Put simply: technological innovation and the millennials. My generation was born into the digital age, is accustomed to multitasking, and has a constant multimedia connection. Most people tend to underestimate our spending power, but it's clear that at least corporations aren't. The millennial generation represents almost 80 million consumers, with an estimated purchasing power of $170 billion -- dwarfing Generation X in size and representing the largest generation since the baby boomers.

What can we expect?
We've all seen the Peyton Manning commercials where he audible-calls his father with his vehicle in the midst of a construction zone. Or Blake Griffin's commercial, where he goes back through time to give himself important advice -- like how jean shorts are a no-no. As much as I'd love to tell my vehicle to take me back and save me from a few mistakes -- like investing in Google and Apple instead of in my first-big screen TV -- that won't be an option. Let's get back to that AutoNews webinar and see what we can expect.

Things are happening fast on this technological front, and it won't be too far into the future before we can imagine a scene like this: Your child is suddenly sick or hurt and needs emergency attention. Immediately getting into the car, you can hands-free connect to the hospital, explaining the symptoms and sending vital patient info stored in your phone or car to help the doctor determine in advance what's needed. No spending time checking in, no time paying, no wasted time on anything other than the drive.

As handy as that could be, it will also be used for less dire situations. Most of us already have interactive displays for MPG and such, but in the future we'll also probably be able to see specifics like how well your brake pads are holding up, leading to alerts on how to drive better for less vehicle wear and tear. Maybe the connected car will tell us to speed up 2 miles an hour to avoid running a yellow light -- or to beat the annoying train that got there seconds before you did.

We already have systems that can start our engine in an airport parking lot while we're arriving in the plane, but pretty soon the vehicles might know us better than we do. In a tense driving situation, the steering wheel could read your heart rate -- much like equipment at the gym already does -- and adjust the A/C during a stressful phone call with the boss.

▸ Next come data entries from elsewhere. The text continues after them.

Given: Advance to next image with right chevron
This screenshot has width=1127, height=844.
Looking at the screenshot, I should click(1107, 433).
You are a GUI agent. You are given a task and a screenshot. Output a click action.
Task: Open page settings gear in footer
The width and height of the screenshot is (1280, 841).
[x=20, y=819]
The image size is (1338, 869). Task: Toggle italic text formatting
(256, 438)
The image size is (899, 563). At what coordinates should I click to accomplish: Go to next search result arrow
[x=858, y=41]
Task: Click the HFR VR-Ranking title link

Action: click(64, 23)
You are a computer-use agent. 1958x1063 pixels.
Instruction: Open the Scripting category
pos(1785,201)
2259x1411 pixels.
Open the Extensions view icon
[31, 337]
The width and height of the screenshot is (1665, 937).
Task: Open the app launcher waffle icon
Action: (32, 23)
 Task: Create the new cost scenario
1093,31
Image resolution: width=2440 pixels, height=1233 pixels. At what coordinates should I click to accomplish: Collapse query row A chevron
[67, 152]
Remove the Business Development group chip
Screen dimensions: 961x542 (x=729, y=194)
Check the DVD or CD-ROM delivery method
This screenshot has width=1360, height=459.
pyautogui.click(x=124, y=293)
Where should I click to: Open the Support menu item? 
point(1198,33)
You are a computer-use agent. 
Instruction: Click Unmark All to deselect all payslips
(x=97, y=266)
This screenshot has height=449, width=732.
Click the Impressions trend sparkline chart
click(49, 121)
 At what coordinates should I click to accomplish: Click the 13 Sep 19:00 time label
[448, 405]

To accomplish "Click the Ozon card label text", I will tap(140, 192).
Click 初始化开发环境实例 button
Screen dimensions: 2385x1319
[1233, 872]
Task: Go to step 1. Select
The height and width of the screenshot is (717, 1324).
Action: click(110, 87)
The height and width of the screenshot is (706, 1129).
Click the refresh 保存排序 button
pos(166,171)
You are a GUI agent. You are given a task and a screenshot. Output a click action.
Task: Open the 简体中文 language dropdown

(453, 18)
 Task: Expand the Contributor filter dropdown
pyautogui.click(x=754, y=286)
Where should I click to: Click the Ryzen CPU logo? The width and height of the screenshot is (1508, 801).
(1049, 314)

Imagine Apple's Siri on steroids, detecting who you are and offering your preferred industry or company news before you get to work, while on the way home it automatically recaps local events with soothing background music as an accompaniment. Or imagine that your vehicle recognizes it isn't you behind the wheel, and rather a thief, and the car tracks itself to its new location and alerts authorities. Pretty handy.

Caveat
Of course, this evolution of connected cars comes with caveats. Can you imagine big data or advertising companies drooling to get the information your car has learned about you -- what music you like, what news you watch, what vehicle you drive, and what consumer goods you purchase? Perhaps hackers out there are loving the idea of this new, potentially unprotected, technology and information.

Bottom line
Right now, we can't know what a fully connected vehicle might bring. We can only build the pipeline and innovate as we go to better understand its full potential. Would you hypothetically pay $500 for the premium option and $15-$20 extra per month in the package deal you already have with Internet, phone, and cable for your vehicle to be connected with the outside world? Some undoubtedly would today, and a lot more will as the years progress.

This is something that has the potential to revolutionize the auto industry in terms of technology, as well as company margins and profits. It could turn our vehicles into an extension of our identity and culture -- more so than they already are. At the very least, it represents a completely new revenue stream for Ford, GM, and other automakers -- as well as companies like Sprint or AT&T.

Buckle up. I think it's about to be a wild ride.